服装から見て貴人なのだろうが、その体格や所作は武人という言葉が似合いそうな壮年の男である。


「治部丞様」

惟茂は珍しく愛想笑いを浮かべて男の方を向いた。

どうやら男はこの場で一番目上の身分らしい。


「それにしても、郡司殿は少し生ぬるいのではないか。自発的に相手が滅びるのを待つなど、少し迂遠が過ぎる」

「これは、申し訳ありません。では、治部丞様には腹案がございますのでしょうか」

「もちろんある。が、そのためには本家の多田院の兵を少しばかり動かさねばなるまい。

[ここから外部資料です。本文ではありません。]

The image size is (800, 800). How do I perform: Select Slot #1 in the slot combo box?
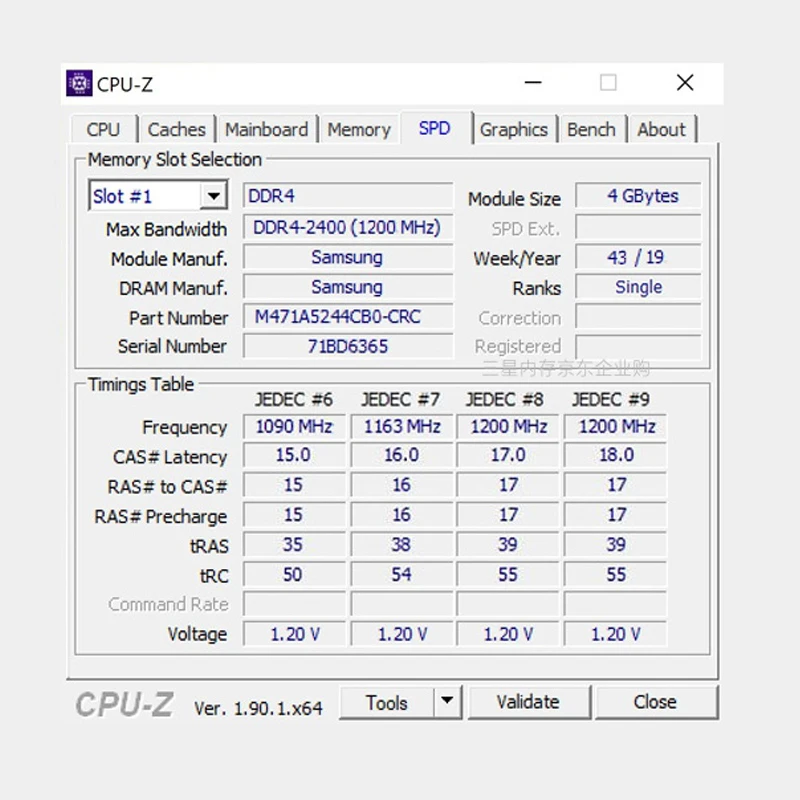click(140, 196)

早速早馬を出すか」


男はそういうと、惟茂へと歩み寄ってその耳元へと囁く。

「我らは疎ましき香炉峰の領分を奪い取り、そなたは念願の領地を手に入れる。そのような一手じゃ。どうだ乗るか」

「も、もちろんにございます。我ら伊福部家は必ず多田方への与力を約束いたします」

「よしでは――」


男はそういうと、太刀の柄に手をやり、すらっと抜き張った切っ先を、惟茂のすぐ傍らで男を見上げていた初衣の胸に無造作に突き立てた。

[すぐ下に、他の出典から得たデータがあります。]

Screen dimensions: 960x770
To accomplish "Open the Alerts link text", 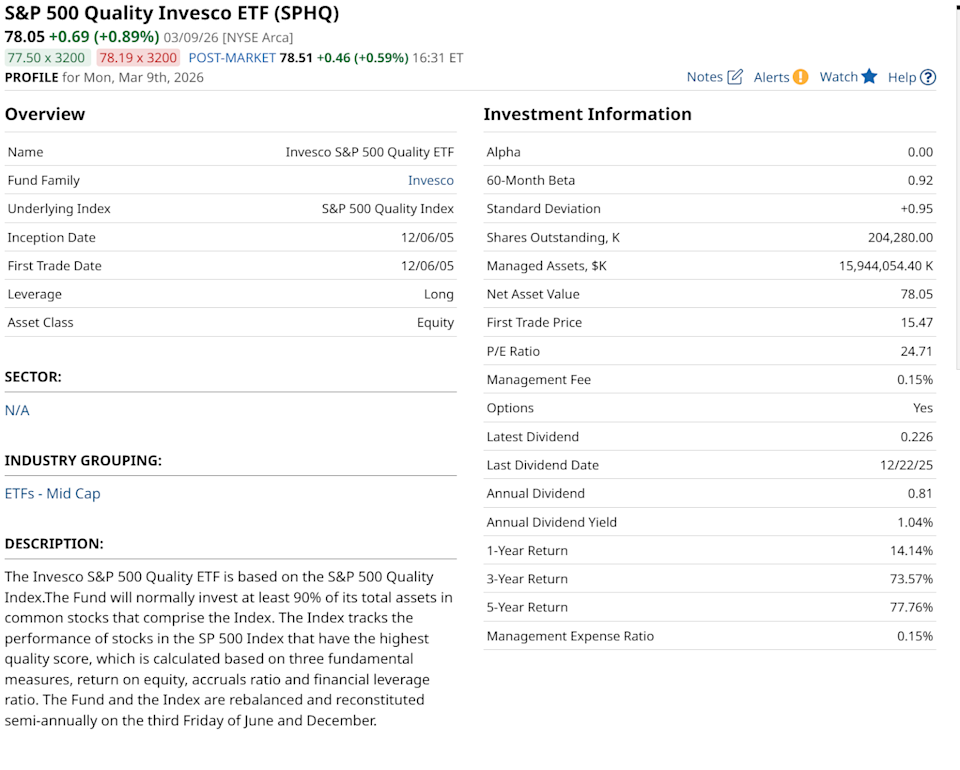I will 771,77.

肉を突き破る鈍く小さな音がして、初衣の胸から鮮血が迸る。


「あ――」

初衣は一言それだけを漏らして、その場にどさりと倒れこむ。


「な、なんと。治部丞様」

突然の刃傷沙汰に、狡猾で売った惟茂もさすがに驚きを隠せない。


「うろたえるな郡司殿。この女子を捨てるなど勿体ないであろう。その身体(からだ)を有意義に使わせてもらわねばな」


「一体何をなさるおつもりか」


「もちろん我が多田源氏のお家芸をやる。逆賊狩りだ」

男、美濃七郎こと治部丞源国房は太刀を振ってべっとりとついた血を払い落とし、手慣れた動作でそれを鞘に納めた。

「逆賊は我らの創作ではあるがな」

そう言って笑った。



血まみれ床の上。

遠のいていく意識の中で、初衣はこの運命は自業自得だなと自嘲した。

葛貫様をクズだと罵ったが、本当にクズなのは自分自身だ。

父母を亡くした後、生への執着だけで、惟茂という化け物の道具になった。

惟茂の命で、沢山の男に宛がわれ、毎日死んだように暮らした。

葛貫様を孤独へと追い詰め、自刃へと追い込んだ。

本当に最悪な人間だ。

自分が生きるために、人の死をも利用するなど、腐っていると言われても反論できない。

たぶん、自分は地獄へ落ちる。

でももし、万が一にも生まれ変われるのならば、神様にお願いしたい。

葛貫様のように死をも賭せる強さが欲しい。

淑貞様のように誰をも愛せる清廉さが欲しい。


ああそうだ。

二人に嘘をついたと謝れなかった。

それから、

淑貞様に、もっと良い人を見つけなさいって、忠告することが――


初衣の意識はそこで永遠に途切れた。